Gross Domestic Product – Simplistic, Centralising and (Virtually) Useless
With another quarter of data on the United Kingdom’s gross domestic product (GDP) came yet another day of wall-to-wall coverage on the BBC and another media news outlets reporting on the “health” or otherwise of the British economy. The coverage I saw on the BBC never seemed to scratch beneath the surface, other than to imply that a significant increase in GDP is good and a fall (or a lower-than-expected increase) is “bad”. Politicians, of course, were perfectly happy to perpetuate this fallacy, with the Leader of Her Majesty’s Opposition, Ed Balls, saying “These figures show that last year’s recovery has been recklessly choked off by George Osborne’s VAT rise and spending review”, whilst the Chancellor of the Exchequer claimed “It is positive news too that at a time of real international instability we are a safe haven in the storm.”

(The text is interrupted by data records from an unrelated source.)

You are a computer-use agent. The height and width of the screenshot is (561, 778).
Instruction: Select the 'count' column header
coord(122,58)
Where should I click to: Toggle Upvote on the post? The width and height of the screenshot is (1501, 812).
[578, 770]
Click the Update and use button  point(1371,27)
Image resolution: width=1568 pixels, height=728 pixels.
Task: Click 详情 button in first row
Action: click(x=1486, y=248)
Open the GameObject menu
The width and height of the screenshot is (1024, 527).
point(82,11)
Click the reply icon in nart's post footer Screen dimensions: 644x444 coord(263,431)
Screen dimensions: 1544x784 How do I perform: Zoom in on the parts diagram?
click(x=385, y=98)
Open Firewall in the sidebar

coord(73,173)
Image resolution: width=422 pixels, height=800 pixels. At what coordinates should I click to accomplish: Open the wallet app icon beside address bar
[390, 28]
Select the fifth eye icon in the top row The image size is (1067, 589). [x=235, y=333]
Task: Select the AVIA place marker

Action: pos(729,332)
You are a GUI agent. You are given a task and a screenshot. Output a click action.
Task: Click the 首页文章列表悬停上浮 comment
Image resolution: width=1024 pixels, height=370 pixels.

The problem with gross domestic product as a measure of economic prosperity is that it considers all spending equally valuable. Whether ten pounds is spent on a nurse, a teacher, food, or digging a hole in the middle of a field and then for it to be filled up again moments later, the “gross domestic product” of an economy will increase by ten pounds. In this way, a country’s GDP doesn’t represent how well off a people are – that is, how far the desires of the people are satisfied by other market participants. Austrian economists from Karl Menger onwards form part of a long tradition of explaining how values are entirely subjective and hence why it is false to say that money spent in one way produces results of equal “goodness” to spending it another way. On this view, then, it is clear to see why gross domestic product is largely useless – the state could increase the money price of all goods produced in the economy by employing half the population to build walls and the other half to knock them down again; this would increase GDP, but as a country we would hardly be better off.